Maybe you once argued that “Social Security is fine,” but dollars are fungible and the budget must be judged as a whole. The consumption tax is coming, I am sorry to say.
In other words, we can’t simply ignore Social Security in trying to get a handle on the long term fiscal imbalances facing the country. While in isolation Social Security might be “fine” and need only some minor adjustments, the entire budget is looking rather bleak. So, taking Social Security off the table might make the problem intractable.

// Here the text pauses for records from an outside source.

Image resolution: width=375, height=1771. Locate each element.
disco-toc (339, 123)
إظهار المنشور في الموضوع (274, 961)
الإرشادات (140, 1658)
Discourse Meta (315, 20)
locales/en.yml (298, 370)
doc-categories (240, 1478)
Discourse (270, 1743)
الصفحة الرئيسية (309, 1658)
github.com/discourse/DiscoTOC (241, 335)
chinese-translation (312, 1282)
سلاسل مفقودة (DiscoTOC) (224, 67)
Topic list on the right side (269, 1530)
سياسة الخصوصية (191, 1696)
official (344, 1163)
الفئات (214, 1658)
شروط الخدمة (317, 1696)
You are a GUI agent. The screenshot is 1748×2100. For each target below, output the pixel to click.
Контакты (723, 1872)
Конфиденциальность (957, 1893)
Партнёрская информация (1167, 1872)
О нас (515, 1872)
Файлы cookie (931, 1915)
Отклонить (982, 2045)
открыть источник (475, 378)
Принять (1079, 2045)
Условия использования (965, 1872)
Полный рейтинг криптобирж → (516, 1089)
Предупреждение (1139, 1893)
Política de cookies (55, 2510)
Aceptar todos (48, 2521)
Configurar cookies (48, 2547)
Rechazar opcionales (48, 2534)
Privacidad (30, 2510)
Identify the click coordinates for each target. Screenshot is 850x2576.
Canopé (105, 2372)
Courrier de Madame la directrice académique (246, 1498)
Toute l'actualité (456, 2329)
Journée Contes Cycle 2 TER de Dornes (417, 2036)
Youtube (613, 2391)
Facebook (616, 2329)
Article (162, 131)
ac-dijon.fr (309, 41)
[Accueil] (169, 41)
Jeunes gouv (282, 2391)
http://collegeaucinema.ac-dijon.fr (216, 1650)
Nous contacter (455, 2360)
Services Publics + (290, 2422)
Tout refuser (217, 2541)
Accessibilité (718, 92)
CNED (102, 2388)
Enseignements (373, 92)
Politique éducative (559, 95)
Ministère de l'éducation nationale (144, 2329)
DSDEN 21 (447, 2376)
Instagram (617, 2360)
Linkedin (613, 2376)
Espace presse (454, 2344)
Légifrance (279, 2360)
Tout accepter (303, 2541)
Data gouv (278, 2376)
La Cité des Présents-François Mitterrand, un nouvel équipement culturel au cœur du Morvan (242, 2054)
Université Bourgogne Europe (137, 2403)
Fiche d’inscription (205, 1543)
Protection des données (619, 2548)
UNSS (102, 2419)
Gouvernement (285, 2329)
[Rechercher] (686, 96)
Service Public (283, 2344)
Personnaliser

I also like this part as well,
I’m seeing nascent signs of a new (but actually old) fallacy, namely that since health care costs can (will?) crush the budget, we don’t have to worry so much about other expenditures. The mental story runs something like this: “if we don’t cure health care cost inflation, it doesn’t matter; if we do cure health care cost inflation, we can afford it.” That’s exactly the kind of false mental framing that behavioral economics identifies as irrational in other settings.